Time     Title Speaker
9.00 - 10.00 Plenary Talk  
10.00 - 10.30 Coffee  
10.30 - 11.00 Data related to the Atlas of Finite Groups Breuer
11.00 - 11.30 The Graded Ring Database Brown
11.30 - 12.00 MaRDI Packaging System, a solution for predefined software environments Kaushik
12.30 - 13.00 Towards a FAIR Documentation of Workflows and Models in Applied Mathematics Reidelbach
12.30 - 13.30 Lunch  
13.30 - 14.00 polyDB: An open database for combinatorial and geometric data Paffenholz
14.00 - 14.30 Managing Data in the L-functions and Modular Forms Database (LMFDB) Paulhus
14.30 - 15.00 A FAIR File Format for Mathematical Software Della Vecchia
15.00 - 15.30 Peer reviewing software in Mathematical papers Hanselman
15.30 - 16.00 Coffee  
16.00 - 16.30 How to share large data in mathematics? Schröter
16.30 - 17.00 Integrating Mathematical Data and Resources: Advancements in zbMATH Open Azzouz-Thuderoz
17.00 - 17.30 Addressing Centralization Concerns in Software Development Azzouz-Thuderoz

Thomas Breuer (RWTH Aachen, Germany)

A lot of information from the Atlas of Finite Groups is available in electronic form, and using these data in computations often leads to new information.

It is valuable to store such extensions –about larger groups or new aspects or both– in such a way that they can be used together inside one computer algebra system. Usually the available data are incomplete, and the open questions get answered incrementally. Keeping the data consistent is a challenge.

The talk will discuss several data libraries that are available in the systems GAP and Oscar.

Towards a FAIR Documentation of Workflows and Models in Applied Mathematics

Marco Reidelbach (ZIB Berlin, Germany)

The Mathematical Research Data Initiative (MaRDI) has developed a FAIR and machine-interpretable template for documenting Model-Simulation-Optimization workflows in applied mathematics. It captures the mathematical models utilized and individual process steps, detailing methods, software, hardware, input, and output data to address specific research objectives.
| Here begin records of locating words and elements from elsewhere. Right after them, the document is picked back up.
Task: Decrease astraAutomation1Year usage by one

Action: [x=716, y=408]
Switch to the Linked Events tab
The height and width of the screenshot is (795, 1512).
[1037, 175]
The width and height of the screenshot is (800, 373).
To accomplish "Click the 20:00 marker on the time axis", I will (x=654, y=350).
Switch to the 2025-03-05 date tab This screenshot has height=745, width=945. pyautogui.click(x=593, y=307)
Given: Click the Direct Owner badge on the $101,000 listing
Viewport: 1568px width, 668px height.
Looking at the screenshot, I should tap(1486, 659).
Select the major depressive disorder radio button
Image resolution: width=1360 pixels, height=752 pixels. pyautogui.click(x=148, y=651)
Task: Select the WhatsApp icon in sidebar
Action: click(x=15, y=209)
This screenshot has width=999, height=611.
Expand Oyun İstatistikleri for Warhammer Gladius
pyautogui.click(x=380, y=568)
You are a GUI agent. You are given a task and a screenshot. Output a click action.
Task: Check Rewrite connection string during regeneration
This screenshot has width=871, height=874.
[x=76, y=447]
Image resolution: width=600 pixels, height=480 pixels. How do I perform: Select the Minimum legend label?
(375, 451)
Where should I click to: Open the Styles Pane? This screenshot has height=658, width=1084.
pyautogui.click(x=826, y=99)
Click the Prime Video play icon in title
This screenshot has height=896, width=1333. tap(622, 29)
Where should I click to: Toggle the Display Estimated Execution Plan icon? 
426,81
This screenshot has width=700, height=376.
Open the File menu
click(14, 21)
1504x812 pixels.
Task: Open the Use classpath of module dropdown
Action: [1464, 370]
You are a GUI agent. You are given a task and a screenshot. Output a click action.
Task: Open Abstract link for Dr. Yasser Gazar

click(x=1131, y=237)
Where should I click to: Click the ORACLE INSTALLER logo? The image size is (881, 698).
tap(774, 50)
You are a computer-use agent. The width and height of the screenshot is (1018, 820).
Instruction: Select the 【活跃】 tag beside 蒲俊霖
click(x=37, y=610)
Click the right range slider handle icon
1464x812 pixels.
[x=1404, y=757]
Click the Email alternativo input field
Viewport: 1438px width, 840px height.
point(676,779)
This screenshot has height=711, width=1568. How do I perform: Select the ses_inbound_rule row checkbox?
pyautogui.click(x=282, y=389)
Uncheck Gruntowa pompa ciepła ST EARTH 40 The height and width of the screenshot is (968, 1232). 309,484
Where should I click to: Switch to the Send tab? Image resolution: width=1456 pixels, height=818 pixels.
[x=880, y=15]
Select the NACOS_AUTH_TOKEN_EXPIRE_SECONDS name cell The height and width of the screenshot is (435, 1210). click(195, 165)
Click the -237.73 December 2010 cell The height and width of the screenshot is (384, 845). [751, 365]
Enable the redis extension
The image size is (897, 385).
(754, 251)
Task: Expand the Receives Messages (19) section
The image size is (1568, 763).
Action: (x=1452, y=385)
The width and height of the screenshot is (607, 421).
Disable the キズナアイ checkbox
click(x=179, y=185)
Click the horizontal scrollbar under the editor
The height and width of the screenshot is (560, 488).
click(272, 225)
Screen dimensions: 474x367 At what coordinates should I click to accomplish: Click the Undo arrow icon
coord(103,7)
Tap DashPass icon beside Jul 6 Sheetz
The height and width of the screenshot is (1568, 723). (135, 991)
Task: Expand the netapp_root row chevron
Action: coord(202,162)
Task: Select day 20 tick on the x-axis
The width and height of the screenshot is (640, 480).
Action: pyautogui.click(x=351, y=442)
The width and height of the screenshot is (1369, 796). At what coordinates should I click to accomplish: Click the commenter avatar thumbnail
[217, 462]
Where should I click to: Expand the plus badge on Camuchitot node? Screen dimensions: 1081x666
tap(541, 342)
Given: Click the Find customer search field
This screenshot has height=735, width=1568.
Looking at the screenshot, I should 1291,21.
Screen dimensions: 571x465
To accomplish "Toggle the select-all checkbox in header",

To enable scientists across disciplines to document and publish their workflows on the MaRDI Portal, we introduce the MaRDMO Plugin for the Research Data Management Organiser, the most widely used Data Management Planning software in Germany. MaRDMO facilitates the workflow documentation semi-automatically, fetching additional information from sources like Wikidata, swMath, zbMath or the MaRDI Portal. Central to these workflows are mathematical models, necessitating proper documentation, for which MaRDI has developed the MathModDB ontology to capture the research fields and problems, formulations, quantities, and tasks associated with the model. Here we present the interaction of MaRDMO and MathModDB Knowledge Graph using a “Logical Data Analysis” workflow from the digital humanities.

The Graded Ring Database

Gavin Brown (University of Warwick, United Kingdom)

The Graded Ring Database (GRDB) holds data related to the rings of functions of geometrical objects. The main focus is on classification questions in algebraic geometry where the key objects are often graded polynomial rings and their quotients. The GRDB houses several complete classifications of different types of objects, but the main focus is on a list of Hilbert series (the generating functions for dimensions of graded pieces) of Fano 3-folds, which continue to be at the cutting edge of birational geometry and far from fully classified even after 50 years of intensive study and two Fields medals. In fact, this list is not a classification: it is a list of partial data for potential candidates to be Fano 3-folds, and as such some members of the list will not exist while others may exist in multiple ways yet to be discovered - that is the classification problem in a nutshell. Despite the subtlety of these flaws, the list, presented as a map of Fano 3-folds, complete with unexplored regions, has proved remarkably valuable to ongoing work and is cited by users across a range of different geometrical applications. I will describe the GRDB, its main aims, and the way it interacts with other databases to make progress.

A FAIR File Format for Mathematical Software

Antony Della Vecchia (TU Berlin, Germany)

We describe a generic JSON based file format which is suitable for computations in computer algebra. This is implemented in the computer algebra system OSCAR, but we also indicate how it can be used in a different context.

polyDB: An open database for combinatorial and geometric data

Andreas Paffenholz (TU Darmstadt, Germany)

polyDB (polydb.org) is an open database for combinatorial and geometric objects. The project started in 2015 as an extension for the computer algebra system polymake (polymake.org). Though it still has close ties with the polymake project, the database aims to be a general storage option for mathematical research data, independent of any particular software.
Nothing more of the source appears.